■ OBJECTIVE:
Report each line below that contains the string "pixels", copying every such line in full. Matching is case-sensitive.

■ TASK MATERIAL:
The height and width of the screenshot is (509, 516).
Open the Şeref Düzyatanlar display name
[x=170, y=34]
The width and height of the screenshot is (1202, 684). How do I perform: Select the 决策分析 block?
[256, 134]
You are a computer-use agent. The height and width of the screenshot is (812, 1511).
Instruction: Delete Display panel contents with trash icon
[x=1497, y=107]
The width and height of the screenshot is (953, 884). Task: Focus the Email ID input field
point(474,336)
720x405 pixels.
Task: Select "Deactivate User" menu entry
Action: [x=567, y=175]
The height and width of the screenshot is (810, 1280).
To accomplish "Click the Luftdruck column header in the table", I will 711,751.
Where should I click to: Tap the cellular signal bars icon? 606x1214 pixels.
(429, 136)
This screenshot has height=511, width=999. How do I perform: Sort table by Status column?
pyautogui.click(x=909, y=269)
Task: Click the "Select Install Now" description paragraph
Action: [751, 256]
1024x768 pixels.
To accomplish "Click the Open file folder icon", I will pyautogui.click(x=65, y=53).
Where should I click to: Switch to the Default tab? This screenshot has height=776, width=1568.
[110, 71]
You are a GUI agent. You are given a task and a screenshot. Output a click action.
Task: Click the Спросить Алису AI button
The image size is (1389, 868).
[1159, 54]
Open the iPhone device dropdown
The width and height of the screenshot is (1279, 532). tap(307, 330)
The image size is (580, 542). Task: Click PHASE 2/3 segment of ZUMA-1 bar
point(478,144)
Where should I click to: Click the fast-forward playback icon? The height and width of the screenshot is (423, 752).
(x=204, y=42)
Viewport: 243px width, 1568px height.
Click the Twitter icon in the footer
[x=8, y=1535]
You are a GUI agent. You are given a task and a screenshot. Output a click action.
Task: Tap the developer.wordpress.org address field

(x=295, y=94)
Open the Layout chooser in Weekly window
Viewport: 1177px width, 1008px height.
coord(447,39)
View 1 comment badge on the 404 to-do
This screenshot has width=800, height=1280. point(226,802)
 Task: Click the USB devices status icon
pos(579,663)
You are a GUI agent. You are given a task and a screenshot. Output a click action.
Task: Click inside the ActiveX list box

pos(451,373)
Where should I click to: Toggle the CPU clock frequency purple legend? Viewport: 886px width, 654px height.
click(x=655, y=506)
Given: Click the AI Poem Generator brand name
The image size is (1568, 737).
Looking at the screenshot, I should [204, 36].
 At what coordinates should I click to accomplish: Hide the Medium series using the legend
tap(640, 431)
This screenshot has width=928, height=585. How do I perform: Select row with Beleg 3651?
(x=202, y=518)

■ SOLVED EXERCISE:
720x405 pixels.
Where should I click to: Tap the cellular signal bars icon? 606x1214 pixels.
1024x768 pixels.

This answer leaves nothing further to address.